Comment est-ce que je me prépare pour un projet ?

D’abord il faut que je trouve un bon livre…

J’utilise la plateforme ACX.com où les auteurs postent le profil du livre qu’ils souhaitent mettre en format audio (avec le lien Amazon vers le format papier et digital et, surtout, les commentaires des lecteurs), parallèlement les narrateurs/producteurs (comme moi) ont un profil avec des extraits de leur travail. Mon “problème” actuel est qu’il y a beaucoup plus de possibilité de projets en anglais, qu’en français. J’ai la nette impression que le marché du livre audio est beaucoup plus développé dans le monde anglophone, que dans les pays francophones, mais j’ai l’espoir que ça va grandir en même temps que mon expérience dans le domaine.
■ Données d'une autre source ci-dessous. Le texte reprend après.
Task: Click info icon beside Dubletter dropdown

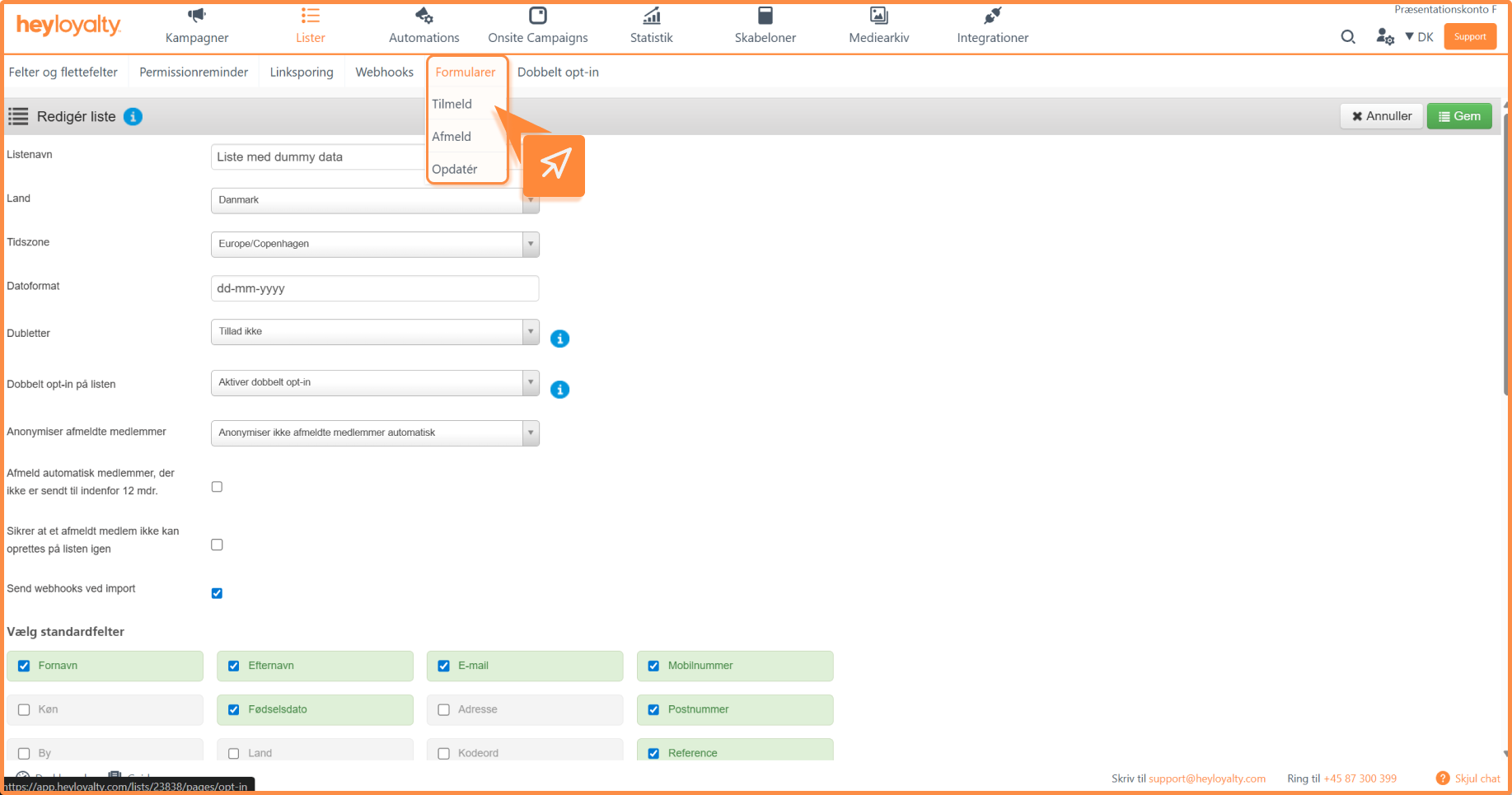Action: [x=559, y=339]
Quand j’ai vu le titre d’ “Au nom des pères”, je suis d’abord allée lire les commentaires Amazon (tous très bons), j’ai téléchargé l’extrait gratuit sur mon Kindle que j’ai lu à toute vitesse (très bien écrit), puis j’ai envoyé un court message à l’auteur pour établir contact et informer que j’étais en train de préparer une audition (je ne voulais pas que ce projet me glisse entre les doigts). Quelques jours plus tard, quand l’auteur m’a fait savoir qu’il avait aimé mon audition, j’ai découvert que c’est toujours une bonne idée d’annoncer mes couleurs tout de suite pour ne pas avoir de surprises : je travaille avec minutie et je  vérifie plusieurs fois chaque chapitre avant de les télécharger, par conséquent la production d’un livre audio n’est pas un travail rapide (au moins 8 semaines, souvent plus), aussi je communique régulièrement avec l’auteur si je remarque des erreurs dans le manuscrit, et j’apprécie de-même au fur et à mesure qu’il écoute les chapitres qui sont prêts. Bref, je priorise la qualité du travail, plutôt que la vitesse de production.
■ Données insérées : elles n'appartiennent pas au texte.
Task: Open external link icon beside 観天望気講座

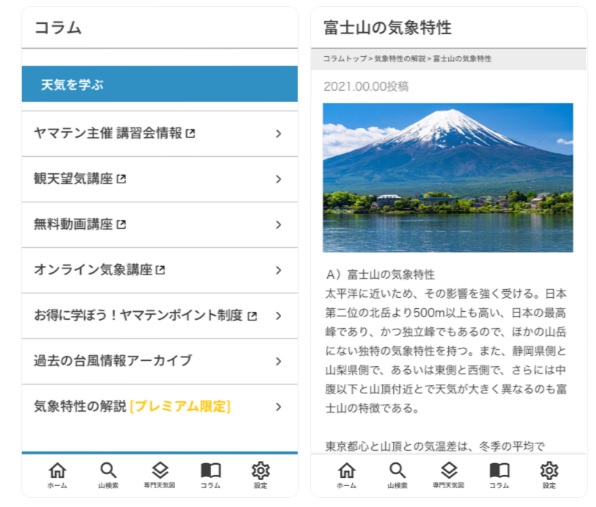Action: [x=121, y=179]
Une fois le contrat “signé” (c’est un accord entre la companie de distibution, l’auteur, et le narrateur/producteur — moi), l’auteur me fait parvenir le manuscrit au complet. Apparemment, parfois, l’auteur envoie le livre en format physique par la poste, mais dans mon cas j’ai toujours reçu un format doc ou pdf que j’imprime (c’est quand même plus rapide et pratique, surtout que j’écris un tas de notes sur le manuscrit pendant la production).

Ensuite, je lis le manuscrit au complet. Cette première lecture est très importante parce qu’elle me permet non seulement de connaître l’histoire et les personnages, mais aussi d’être sûre que je suis à l’aise pour lire/enregistrer toutes les scènes. Il m’est aussi arrivé de devoir annuler un contrat après cette première lecture parce que j’ai eu la mauvaise surprise de réaliser que seule la traduction des extraits (gratuit et audition) avait été bien révisée… Pas glop.

J’établie alors le débit de lecture (vitesse) et de la voix des personnages. Pour le débit, parfois l’auteur veut quelque chose de spécifique (pour les histoires courtes en français pour étudiants, on m’a demandé “plutôt lent, mais naturel”). Pour les personnages, je demande à l’auteur si il a un document avec le profil des personnages (certains écrivains font ça dans leur processus d’écriture mais pas tous). Sinon un échange d’emails ou une discution sur Skype suffit à éclaircir mes doutes ou me rassurer sur la direction à prendre. Je prépare alors les premières “15 minutes” du livre pour donner à l’auteur une idée de ce que ça va donner. La qualité doit être identique au reste de la production pour donner une idée réelle du travail fini. Quand cet extrait a été accepté par l’auteur (via le site d’acx), un vrai rythme de production peut s’installer.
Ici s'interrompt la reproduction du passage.